→ DATA ROWS
########################################

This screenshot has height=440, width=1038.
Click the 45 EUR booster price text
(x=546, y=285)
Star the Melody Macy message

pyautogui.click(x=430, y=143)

########################################

→ TASK DIRECTIONS
Convert the entries above into a JSON list of strings with one string per line, omitting blank lines.

→ THE SOLUTION
[
  "This screenshot has height=440, width=1038.",
  "Click the 45 EUR booster price text",
  "(x=546, y=285)",
  "Star the Melody Macy message",
  "pyautogui.click(x=430, y=143)"
]